Carole Fecteau est la quatrième jeune victime de meurtre à considérer dans le contexte des décès de Louise Camirand, Manon Dubé et Theresa Allore. Le fait d’avoir tiré à bout portant et le fait qu’elle faisait partie de la pègre de Sherbrooke sont des différences, mais il y a des éléments du meurtre de Fecteau qui sont similaires aux trois autres meurtres. Comme Camirand et Allore, Fecteau est dépouillée de ses vêtements. Il est difficile d’expliquer pourquoi cela a été fait s’il s’agit strictement d’un assassinat par la foule. Ses vêtements ont été retrouvés à quelques kilomètres du corps; Les vêtements de Camirand ont été retrouvés à côté de son corps, Dubé était habillé et les vêtements d’Allore n’ont jamais été retrouvés. Comme le portefeuille de Theresa Allore qui a été récupéré du côté du chemin McDonald, le portefeuille de Fecteau a été retrouvé à environ 8 pieds du côté d’une route de gravier. Et Fecteau a été trouvé dans une région éloignée, à moitié dans l’eau et à moitié hors de l’eau, comme Allore et Dubé. En ce sens il y a presque deux empreintes de profil avec Fecteau – son meurtre est et n’est pas comme les autres, c’est un hybride. Et ces meurtriers n’étaient pas difficiles; Anglais ou français, jeune ou vieux, pauvre ou de la classe moyenne, n’importe qui ferait l’affaire.
Je pense que l’histoire aurait vu Fecteau sous l’angle d’un quatrième meurtre, n’eut été des événements qui se sont déroulés un peu plus d’une semaine après la découverte de son corps à Buck Creek. Ce qui s’est passé ensuite a fait de Carole Fecteau une réflexion après coup. Lorsque deux corps ont été retrouvés le 6 juillet au sud de Lennoxville par un lycéen – c’est toujours des chasseurs, des pêcheurs et des gosses – Fecteau est devenu une note de bas de page, une pièce à conviction dans les machinations policières pour s’assurer que leur homme – le mauvais homme – était emprisonné à vie pour deux meurtres qu’il n’a probablement pas commis.
FFecteau a été emporté dans les décombres du true crime, sa meurtre survenu seulement deux mois après la découverte de Manon Dubé, et cinq mois avant la disparition de Theresa Allore. Personne ne se souvient d’elle. Et s’ils ne se souviennent pas de Fecteau, alors ils ignorent certainement que son meurtre n’a jamais été résolu. Non pas parce qu’il ne peut pas être résolu; Lorsque la police a examiné les preuves, ils ont déterminé que son meurtre ne correspondait pas à leur récit, alors ils ont dit “assez près” et l’ont appelé un jour. Ils ne savaient pas que le meurtre de Carole Fecteau était peut-être l’indice le plus important pour résoudre ces autres meurtres de 1978 dans les Cantons-de-l’Est.

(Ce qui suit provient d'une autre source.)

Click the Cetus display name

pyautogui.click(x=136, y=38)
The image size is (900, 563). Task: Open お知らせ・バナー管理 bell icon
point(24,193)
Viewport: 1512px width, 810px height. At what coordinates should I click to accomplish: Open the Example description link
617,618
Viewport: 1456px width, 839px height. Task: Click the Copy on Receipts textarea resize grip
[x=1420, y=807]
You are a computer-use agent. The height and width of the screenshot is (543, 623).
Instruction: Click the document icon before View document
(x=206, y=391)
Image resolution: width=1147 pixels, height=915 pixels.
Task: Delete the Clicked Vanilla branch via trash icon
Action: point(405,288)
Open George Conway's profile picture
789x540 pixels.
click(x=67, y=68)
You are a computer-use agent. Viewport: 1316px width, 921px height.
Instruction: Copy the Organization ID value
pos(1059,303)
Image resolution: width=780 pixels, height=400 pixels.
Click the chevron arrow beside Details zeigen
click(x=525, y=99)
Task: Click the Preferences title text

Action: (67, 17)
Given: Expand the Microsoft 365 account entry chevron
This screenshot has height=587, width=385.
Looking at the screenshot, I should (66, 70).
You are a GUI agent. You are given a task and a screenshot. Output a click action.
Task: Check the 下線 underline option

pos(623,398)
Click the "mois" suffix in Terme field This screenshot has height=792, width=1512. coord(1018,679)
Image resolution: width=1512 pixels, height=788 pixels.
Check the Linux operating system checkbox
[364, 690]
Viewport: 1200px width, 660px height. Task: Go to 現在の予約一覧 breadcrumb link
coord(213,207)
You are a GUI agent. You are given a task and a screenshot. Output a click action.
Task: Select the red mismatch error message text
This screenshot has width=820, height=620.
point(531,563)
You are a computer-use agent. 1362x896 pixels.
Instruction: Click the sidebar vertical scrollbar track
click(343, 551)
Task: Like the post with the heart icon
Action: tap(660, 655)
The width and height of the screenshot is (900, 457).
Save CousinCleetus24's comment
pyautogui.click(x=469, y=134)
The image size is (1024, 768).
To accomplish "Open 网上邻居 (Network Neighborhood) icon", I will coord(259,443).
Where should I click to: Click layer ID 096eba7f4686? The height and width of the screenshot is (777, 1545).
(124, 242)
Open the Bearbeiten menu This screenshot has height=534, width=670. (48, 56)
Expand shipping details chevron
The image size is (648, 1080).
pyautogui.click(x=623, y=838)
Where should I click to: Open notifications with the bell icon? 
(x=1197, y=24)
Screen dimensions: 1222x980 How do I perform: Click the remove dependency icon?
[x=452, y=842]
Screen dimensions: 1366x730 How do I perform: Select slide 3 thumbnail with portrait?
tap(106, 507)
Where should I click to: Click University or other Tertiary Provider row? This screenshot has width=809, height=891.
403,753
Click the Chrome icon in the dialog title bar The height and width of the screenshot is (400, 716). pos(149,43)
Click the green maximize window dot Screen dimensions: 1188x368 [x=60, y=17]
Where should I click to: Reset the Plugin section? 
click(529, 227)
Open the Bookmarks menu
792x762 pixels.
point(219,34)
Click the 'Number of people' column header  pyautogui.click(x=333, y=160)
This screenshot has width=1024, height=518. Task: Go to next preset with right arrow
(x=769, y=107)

Continuez à lire, nous couvrirons cela ensuite.
Merci, John, pour tout votre travail, pour nous avoir à nouveau éclairés de façon magistrale avec un autre cas fascinant de Carole Fecteau.
Hum… Nous avons à nouveau des éléments de “King & Wellington”, “Moulin Rouge” dans cette affaire de meurtre qui devient un “modèle”…
JP Rivard comme coroner est un autre modèle.
“Charland” : Nous avons déjà entendu ce nom.
La police a apparemment été très efficace pour arrêter les membres de gangs tels que Carole Fecteau et les autres dans cette “opération d’escroquerie” et résoudre cette affaire immédiatement.
On peut se demander pourquoi ces deux forces de police n’ont pas été capables de résoudre l’affaire du meurtre de Carole Fecteau…
Je me demande également si elles avaient résolu le meurtre de Carole Fecteau, âgée de 18 ans, et attrapé le ou les meurtriers ; Theresa Allore et les autres victimes assassinées après Carole Fecteau seraient-elles en vie aujourd’hui ?
Plus ces meurtres ne sont pas résolus, plus les délinquants pensent qu’ils peuvent s’en tirer et commettre d’autres meurtres.